With pictures left out, output word for word the lines from the one containing "Instruction: Expand the Locations dropdown" through the end of the material below.
── Data extract
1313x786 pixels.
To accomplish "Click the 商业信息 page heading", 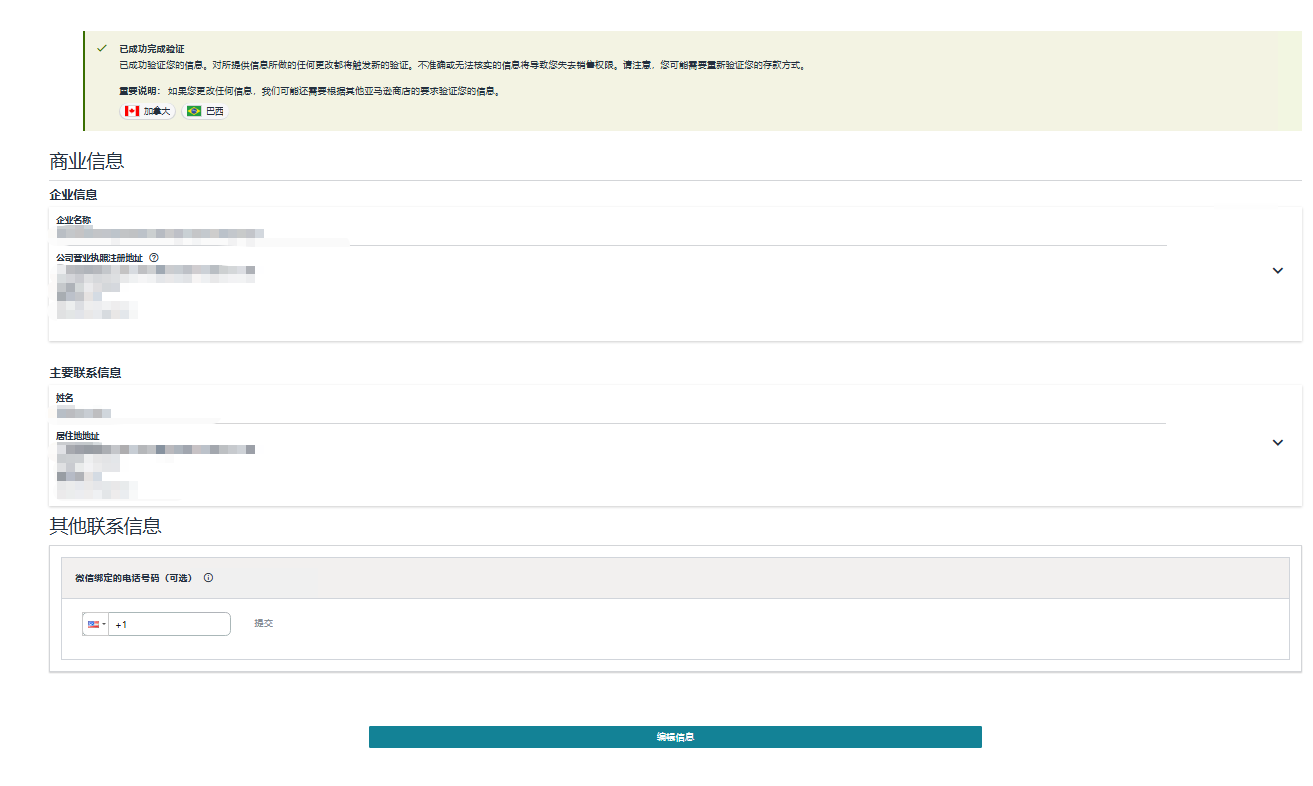I will click(x=87, y=162).
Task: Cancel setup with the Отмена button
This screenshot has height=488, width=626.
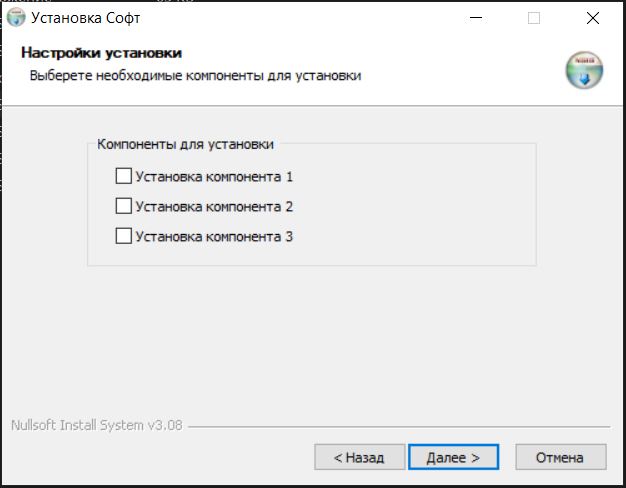Action: (x=560, y=457)
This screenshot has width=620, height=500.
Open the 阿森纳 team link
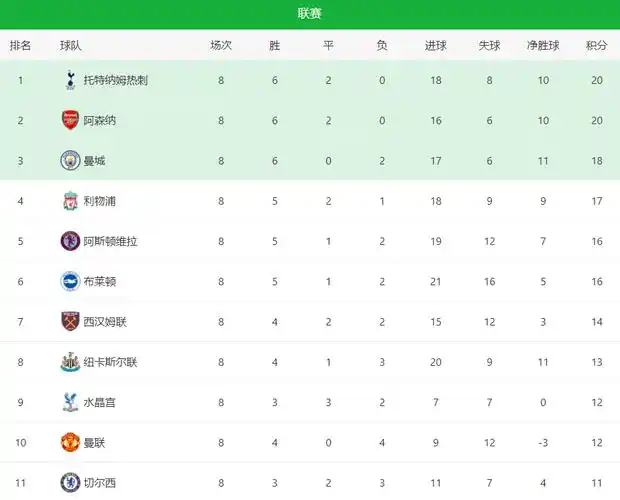point(100,120)
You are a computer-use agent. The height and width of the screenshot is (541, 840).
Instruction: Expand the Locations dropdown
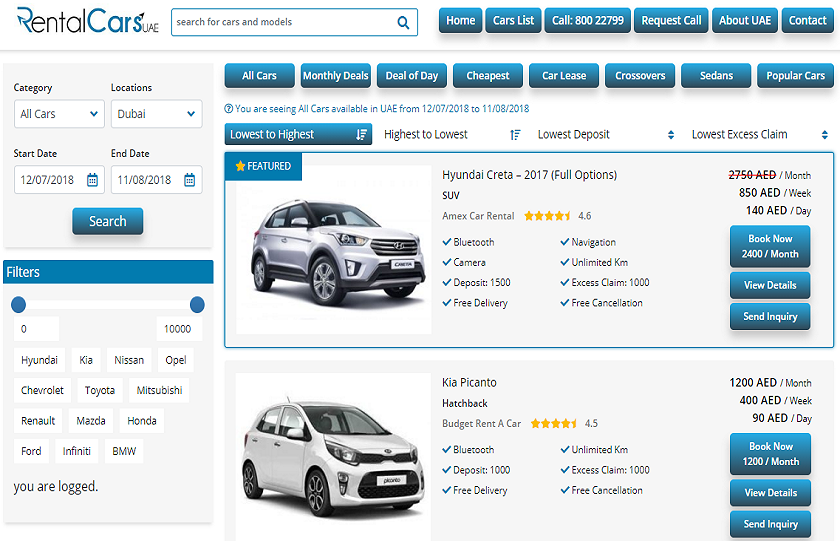[157, 114]
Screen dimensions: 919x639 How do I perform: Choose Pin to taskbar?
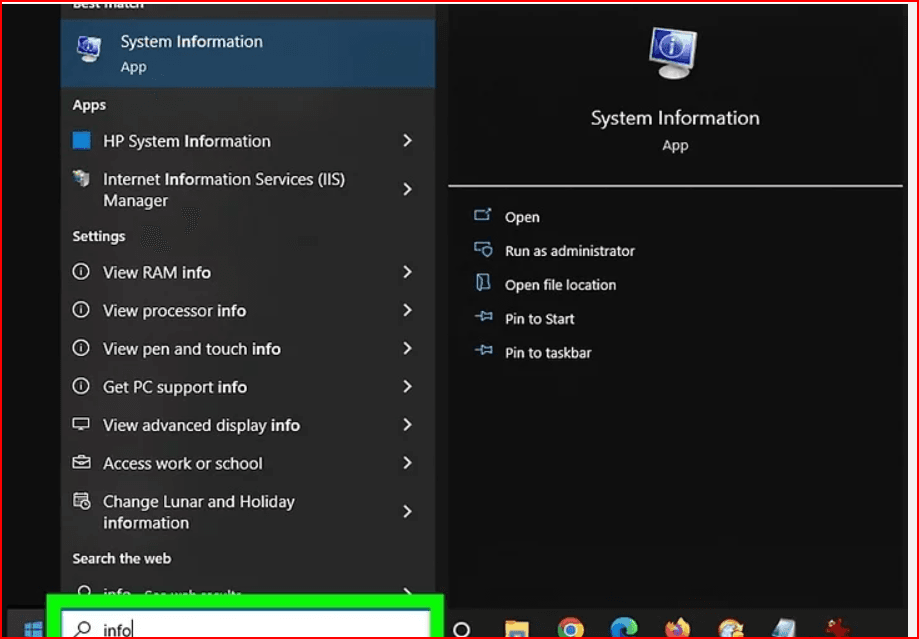547,353
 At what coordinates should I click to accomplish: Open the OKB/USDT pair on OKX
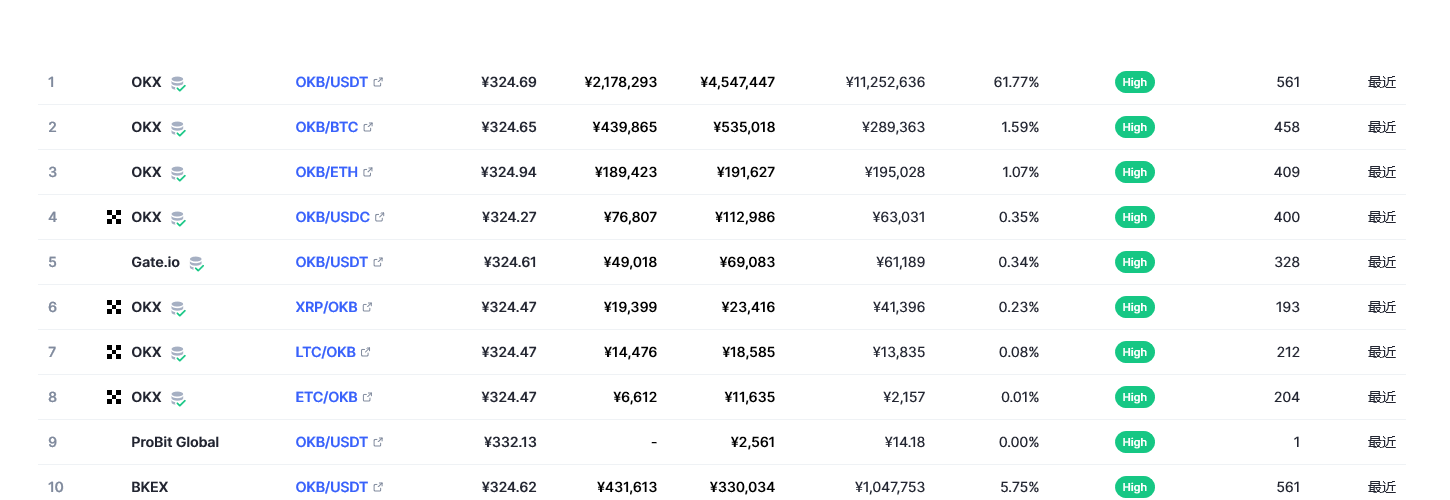click(332, 82)
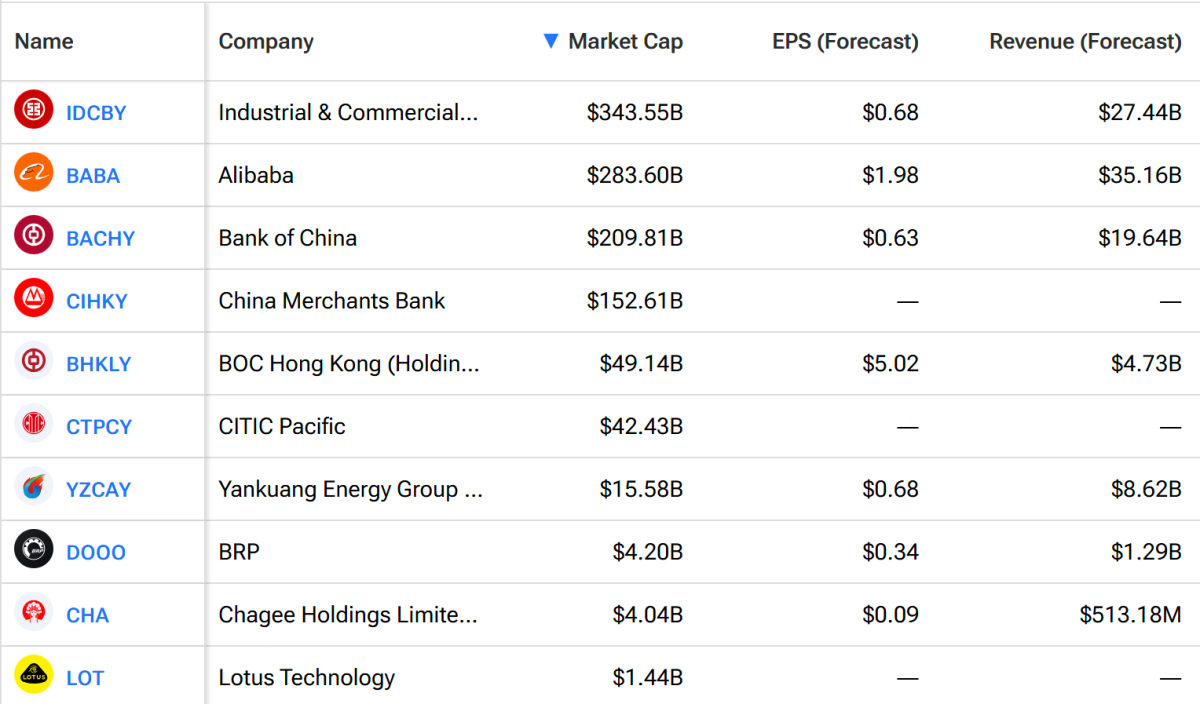This screenshot has width=1200, height=704.
Task: Open the LOT ticker link
Action: coord(85,679)
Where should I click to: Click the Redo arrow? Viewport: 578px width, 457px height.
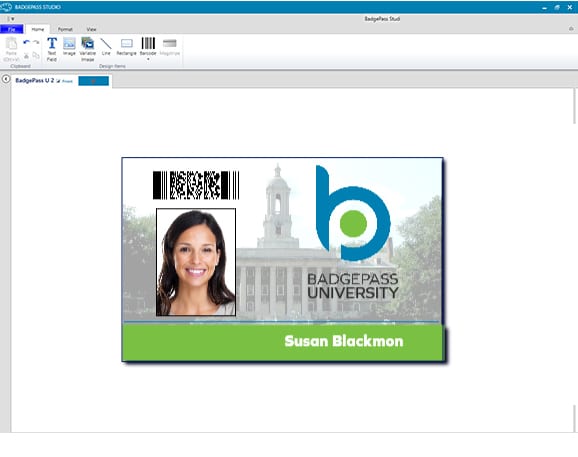[36, 43]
────
**Expected answer:**
Instruction: Expand the Locations dropdown
[157, 114]
Screen dimensions: 919x639 How do I perform: Choose Pin to taskbar?
547,353
 At what coordinates should I click to accomplish: Open the OKB/USDT pair on OKX
click(332, 82)
This screenshot has width=1200, height=704.
Task: Open the LOT ticker link
Action: coord(85,679)
Where should I click to: Click the Redo arrow? Viewport: 578px width, 457px height.
[36, 43]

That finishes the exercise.